La couverture de l'album Floral Shoppe, de Macintosh Plus.

Le vaporwave est probablement le premier genre musical créé sur l’internet et le premier exemple historique du continuum nostalgique. L’exemple iconique du mouvement est Floral Shoppe de Macintosh Plus, un album de musique électronique qui échantillonne des voix distantes, des sons de synthétiseur et même des musiques d’ascenseur pour imaginer une musique rétro et onirique. La couverture de l’album elle-même est un mélange hétéroclite de symboles. Il y a un plancher mosaïque rose et noir, un buste ancien d’Helios et une photo de l’horizon New-Yorkais pré-11 septembre. Le titre est présenté la fois en anglais et en japonais. Le tout a comme objectif de créer un sentiment de nostalgie pour un passé qui n’a jamais réellement existé (Cramer Bornemann, 2017). 

Le Sovietwave

Un genre particulièrement fascinant qui semble s’être développé en parallèle est le « Sovietwave. » Originaire des républiques de l’ex-Union Soviétique, le sovietwave est un style de synthpop, entrecoupé de sons typiques des années 80 dans le deuxième monde.

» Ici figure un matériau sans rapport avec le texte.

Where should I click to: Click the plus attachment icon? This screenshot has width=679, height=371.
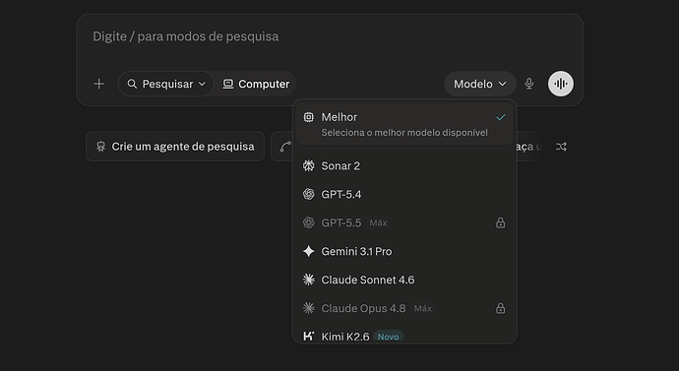pos(99,84)
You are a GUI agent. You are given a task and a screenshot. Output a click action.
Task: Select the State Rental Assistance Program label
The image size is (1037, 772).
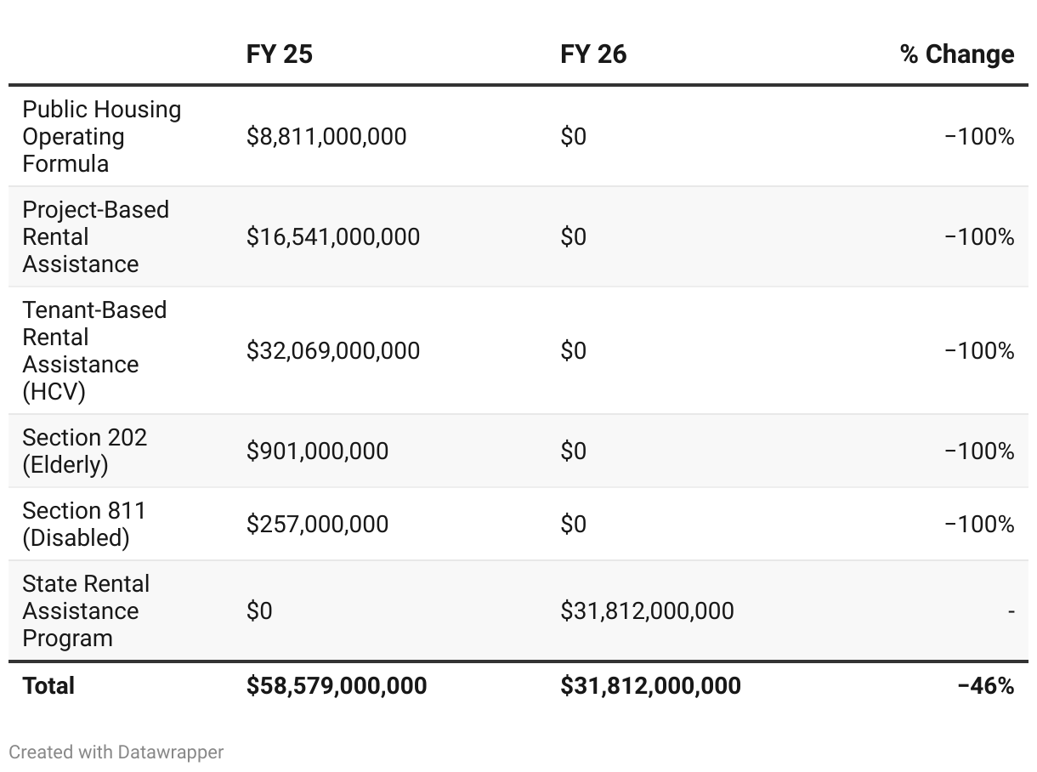tap(86, 611)
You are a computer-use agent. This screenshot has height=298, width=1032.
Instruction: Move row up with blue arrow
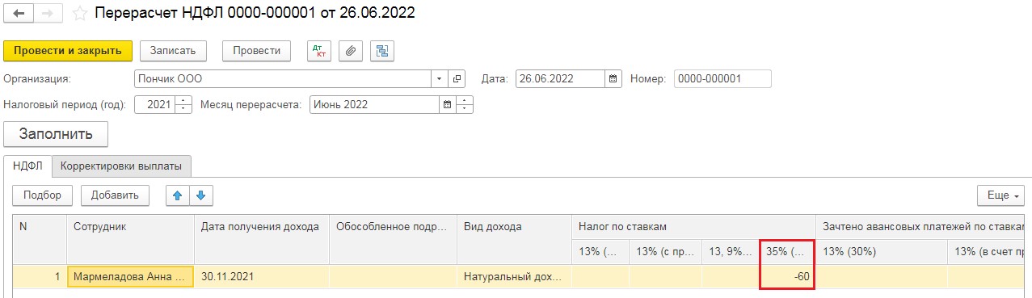177,195
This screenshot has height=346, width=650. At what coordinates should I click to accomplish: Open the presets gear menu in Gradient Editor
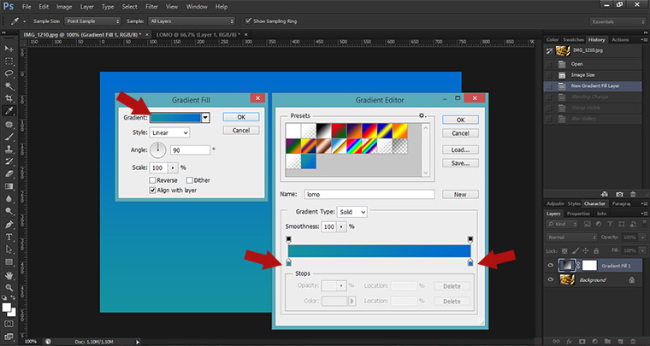click(422, 114)
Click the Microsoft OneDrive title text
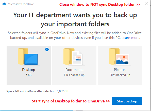Screen dimensions: 151x111 click(21, 4)
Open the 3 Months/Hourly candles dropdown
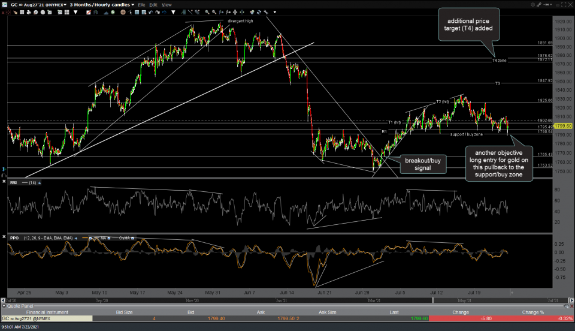Image resolution: width=575 pixels, height=331 pixels. tap(101, 4)
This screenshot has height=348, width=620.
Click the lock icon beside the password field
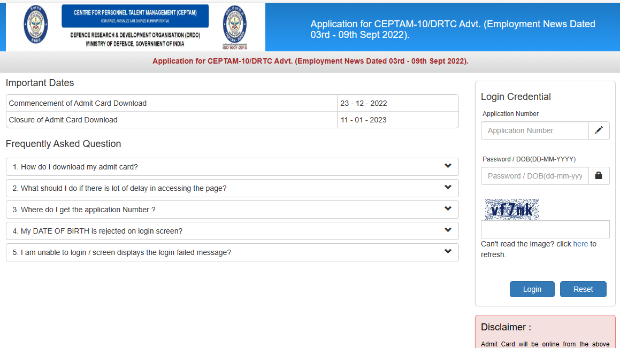click(x=599, y=175)
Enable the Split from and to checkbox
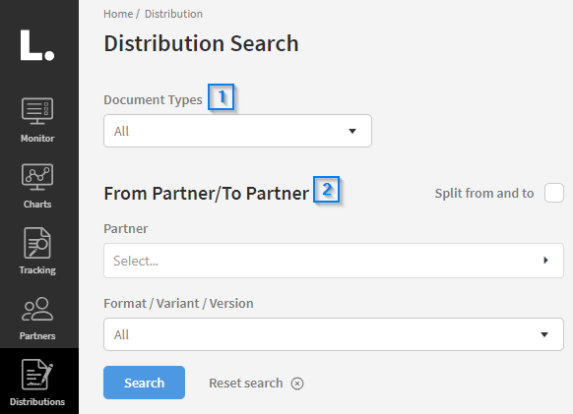The width and height of the screenshot is (573, 414). tap(554, 193)
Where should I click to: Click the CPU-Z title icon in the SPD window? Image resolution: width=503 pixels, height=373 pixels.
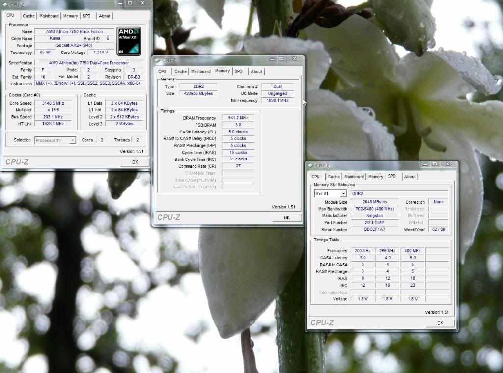click(x=310, y=166)
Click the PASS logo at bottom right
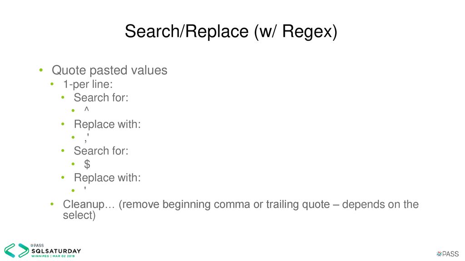Viewport: 465px width, 261px height. coord(447,254)
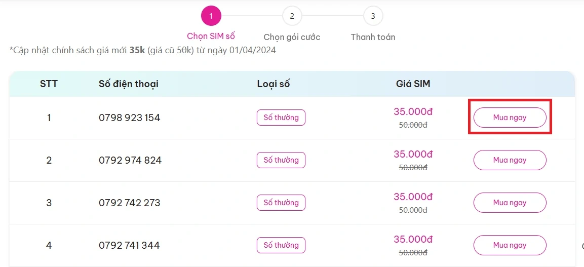
Task: Select phone number 0798 923 154
Action: tap(129, 118)
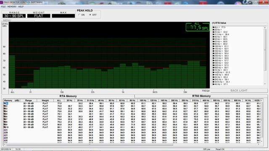Click the memory table horizontal scrollbar
This screenshot has height=151, width=269.
pyautogui.click(x=132, y=144)
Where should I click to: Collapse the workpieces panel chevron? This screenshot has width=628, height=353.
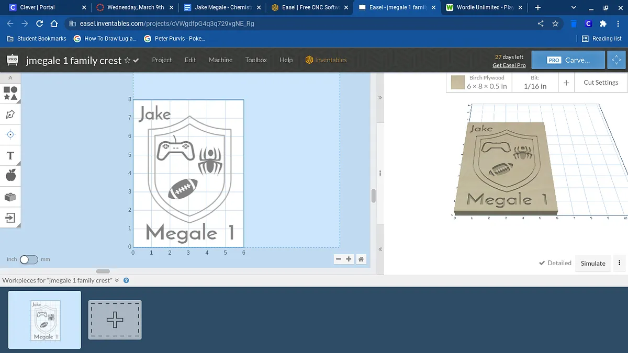[x=117, y=280]
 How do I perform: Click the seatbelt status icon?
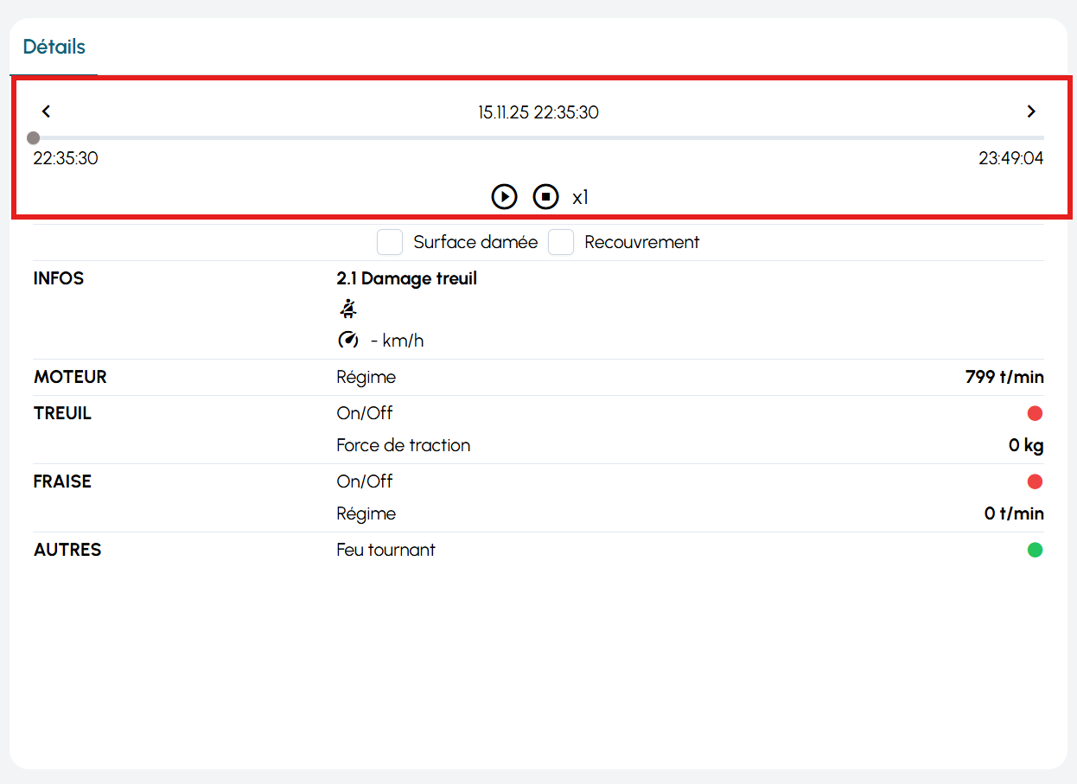(x=347, y=309)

On entend, entre les beeps et les boops, des échantillons tirés de dessins-animés russes ou des discours de politiciens soviétiques. On illustre ces morceaux musicaux de propagande soviétique ou d’illustrations qui présentent le rêve de la course à l’espace. Dans la musique, les synthétiseurs mettent de l’avant des mélodies rétrofuturistes : on invente la musique du futur, selon les années 80 et 90 (Cheung, 2019). Même sans avoir vécu en Union Soviétique, les morceaux génèrent un sentiment de nostalgie pour ce rêve perdu.

Le Sovietwave, un genre musical inventé dans l'ex-Union Soviétique, est nostalgique du rêve détruit d'explorer les étoiles.

Le City Pop

La photo de la jeune Mariya Takeuchi, capturée par Alan Levenson.

Impossible ici de ne pas mentionner au passage l’apparition du « City Pop » dans l’imaginaire populaire occidental. C’est une vidéo maintenant iconique de la chanson de Mariya Takeuchi « Plastic Love » (1984) qui est responsable de l’explosion en popularité récente du genre sur YouTube et en Occident. La chanson « Mayonaka no Door / Stay With Me » a aussi fait partie d’un trend viralsur Tiktok en octobre dernier. Des jeunes faisaient écouter la chanson à leurs mères. La chanson faisait grandement réagir celles qui s’en souvenaient. (Zhang, 2021).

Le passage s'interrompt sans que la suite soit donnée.